> Exercise prompt:
Answer these questions using the tribute article below:
(a) How many seconds of footage did Kiet Do shoot?
(b) During which years did Prof. Belshe teach broadcast news students for UPDATE NEWS?
(c) On what date did the School of Journalism and Mass Communications hold the Tribute to Darla Belshe?

Homecoming Day Tribute to Darla Belshe

By Diana Stover

When the U.S. Marines training helicopter caught fire, one of Prof. Darla Belshe’s UPDATE NEWS students just kept on videotaping the harrowing scene.

"From the moment the flames appeared to the moment I exited, I just kept on shooting and zoomed in and out," Kiet Do said of his 42 seconds of footage.

Do’s training in Prof. Belshe’s class kicked in and he knew that "this was the story that would cement my winning the Hearst award."

Prof. Belshe, with her contacts with Bay Area TV stations, was able to get Do a spot on the training mission along with 13 other Bay Area journalists. 

The Vietnam era CH-46 Sea Knight troop transport that had "bullet holes in it" was used to train Marines on how to react in an emergency.

The Marines training also kicked in and, after the helicopter caught fire, it made a hard landing on the flight deck and got the press contingent quickly off to safety.

Do said that "right away I unbuckled and stood up." He exited the plane and escaped the smoke inhalation that some of the reporters suffered. Although there was one other videographer on the helicopter, only Do took footage of the fire. 

He said that, at the time, he didn’t think about the danger.

"It was 1999 and I was 24," he said. "I thought it was cool."

However, the School of Journalism and Mass Communications thought otherwise.

"There were no more helicopter rides for JMC students," Do said.

Do was one of the four hard-working students that Prof. Belshe guided to first place wins in the prestigious, national Hearst competition—one in radio and three in broadcast news.

For more than 25 years from 1977-2002, Prof. Belshe was dedicated to teaching broadcast news students to write, report, produce, and anchor UPDATE NEWS.

The Tribute: Naming the Darla Belshe-Bob Reynolds Television Studio

The School of Journalism and Mass Communications held a Tribute to Darla Belshe on the morning of Homecoming on Oct. 19. Many of Darla’s former students attended the Tribute and took the mike to tell about how she transformed their lives with her teaching.

Prof. Belshe, who died at the age of 79 in May, worked tirelessly to guide and help hundreds of students launch successful careers in television news.

Journalism Professor Bob Rucker — who worked with Prof. Belshe since he joined the faculty in 1990 — told the assembled group, which included former and current UPDATE NEWS students, family members, JMC faculty, and Channel 11, KNTV, co-workers, that the School will be setting up a fund in Prof. Belshe’s name that will support a wide range of student and faculty activities.

Prof. Rucker showed a video of tributes to Prof. Belshe from her former students. He and one of Prof. Belshe’s former students, Chuck Dorcich, the owner of Cutting Edge Productions in San José, produced the video.

> Extracted information:
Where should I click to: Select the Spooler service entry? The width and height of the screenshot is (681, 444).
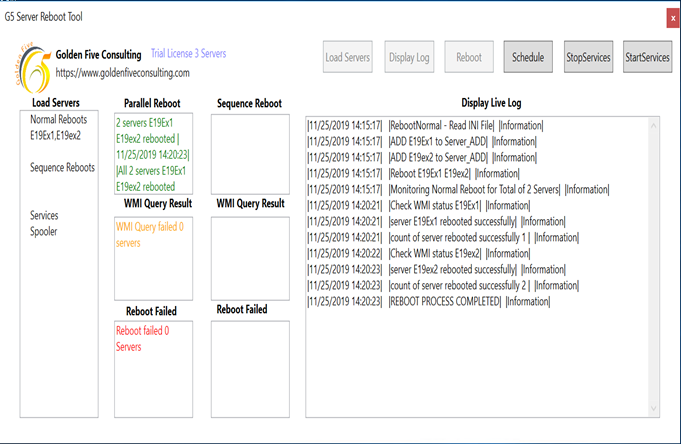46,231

* * *

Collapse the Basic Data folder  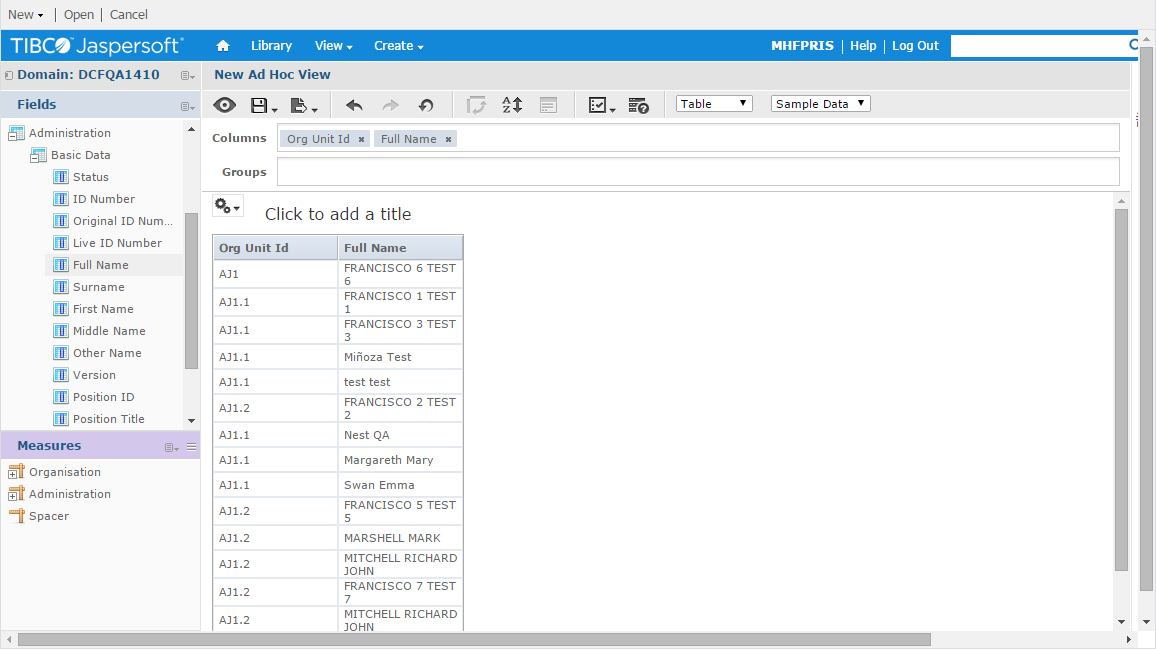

> Exercise output:
(a) 42 seconds
(b) 1977-2002
(c) Oct. 19, the morning of Homecoming